Next up are a couple of things that I've seen once before (and still haven't read, which I suppose could make me a bad reviewer...if I had any pretense of being able to read all of this stuff in the first place) --
- Hater is a thriller/horror novel by David Moody, coming out in trade paperback from St. Martin's Griffin/Thomas Dunne Books on April 13th; I saw it originally when it was published by SMP in hardcover. (And I'm sure someone has already made the obvious joke about "this Moody guy" being "a Hater," so I'll avoid it.)

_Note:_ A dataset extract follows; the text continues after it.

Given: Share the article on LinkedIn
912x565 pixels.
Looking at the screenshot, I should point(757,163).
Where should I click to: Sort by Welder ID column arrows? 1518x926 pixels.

- And Warriors is a gigantic new anthology of original stories about warriors of various kinds, edited by George R.R. Martin and Gardner Dozois, with stories from obvious names (Naomi Novik, Robin Hobb, Carrie Vaughn), less expected fantasy writers (Peter S. Beagle, Diana Gabaldon, Howard Waldrop), and some left-field choices (Lawrence Block, David Morrell, David Weber). I saw it in it's pre-publication bound-galley form a few months back, and now I get to replace that copy with this one, and try again to find it a home in the reading rotation. Warriors was published by Tor on March 23rd, so you should be able to find it everywhere.
Yotsuba&!, Vol. 8, by Kiyohiko Azuma -- I've admitted before that I don't entirely get this series about an oddball little green-haired girl's everyday life, but my older son has glommed onto it recently and has already started asking for this book -- so it's clearly working well for him. I have the feeling that I was severely over-thinking this series: it looks like it's just meant to be cute/funny slice-of-life stories about a girl who's enthusiastic about everything.

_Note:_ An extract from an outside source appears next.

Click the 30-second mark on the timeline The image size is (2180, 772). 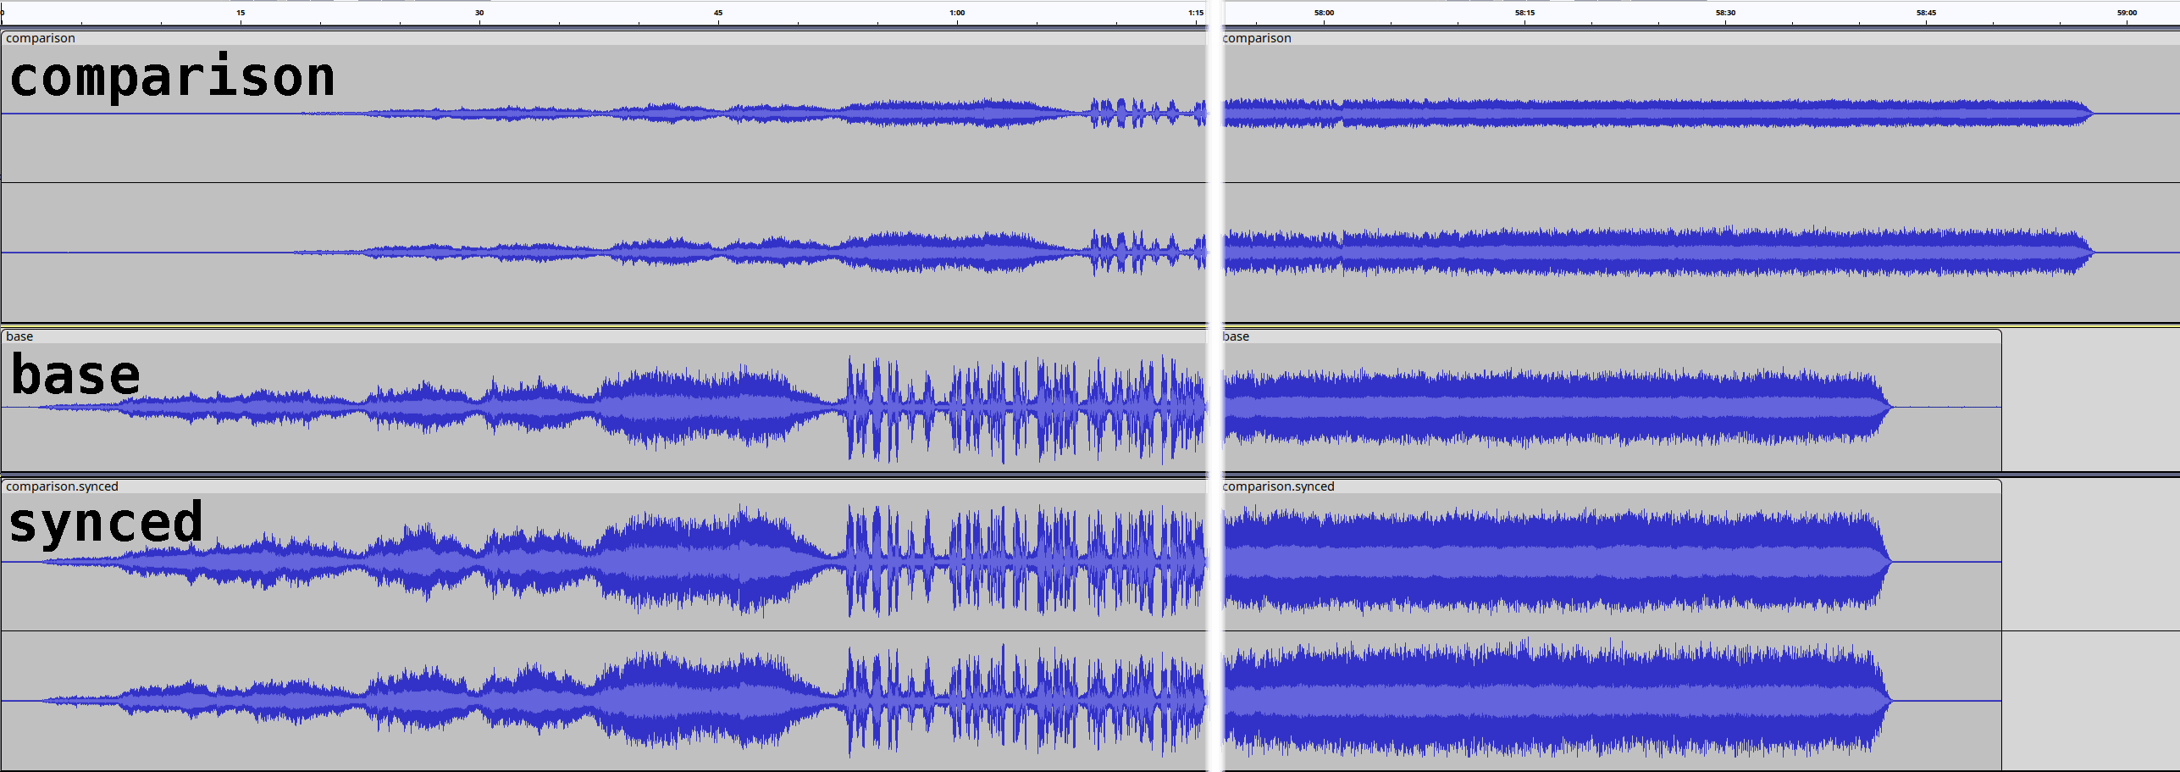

Cirque Du Freak: The Manga, Vol. 5: Trials of Death, credited as usual to "Darren Shan" (the main character) with art by Takahiro Arai -- this continues the adaptation of the popular vampire series for young readers; I saw the first one and decided it wasn't really for me, but I'm a cynic about vampires to begin with! So don't let me stop you from taking a look at it, if you happen to be interested in vampiric young men. (Not in the Twilight sense, though -- our Darren is notably younger than that.)
Spice and Wolf, Vol. 1 is a new series with the kind of complicated credits -- story by Isuna Hasekura, art by Keito Koume, and Character Design by Jyuu Ayakura -- that usually implies that it's adapting a story from another medium. (And, in fact, this does adapt the light-novel series by Hasekura.) It's seems to be a vaguely medieval story, with a young itinerant merchant befriending a wolf-girl harvest goddess (as, of course, we all do in the usual course of our lives) and then traveling together for combined purposes. This is also rated "M" for Mature and comes wrapped in plastic -- which I haven't yet removed, for no particular reason -- so I expect there's some sex in here as well, if that's a bonus or a negative.

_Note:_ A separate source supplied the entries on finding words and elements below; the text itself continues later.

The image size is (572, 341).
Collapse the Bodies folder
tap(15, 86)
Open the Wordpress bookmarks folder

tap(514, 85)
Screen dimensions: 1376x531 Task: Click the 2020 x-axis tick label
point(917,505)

Spiral: The Bonds of Reasoning hits an 11th volume, as always written by Kyo Shirodaira and illustrated by Eita Mizuno. I reviewed a couple of the earlier volumes for ComicMix, and found them interesting intellectual puzzle-stories with a heavy overlay of woe-is-me and other Manga-Bingo-style drama.
And here's the 4th volume of Pig Bride, by KookHwa Huh and SuJin Kim, the Korean fairy-tale-inspired pretty-boy romance series set in a private school. (Since I was just talking about Manga Bingo -- though, as this is Korean, it should rightfully be played on the slightly different Manwha Bingo board.) This is another one that I've reviewed in the past, though I haven't kept up with it.
A series I am keeping up with -- and one that both I and my older son have been enjoying -- is Svetlana Chmakova's Nightschool: The Weirn Books, which hits its third volume here. (I've reviewed the first two, for your reference.) It's a robust and well-imagined contemporary fantasy series that draws its genre tropes from various sources, and that clearly has a wide scope: there are several loosely related plotlines running, which have crossed but not completely merged yet. Nightschool is just good urban fantasy in comics form, and I do recommend it.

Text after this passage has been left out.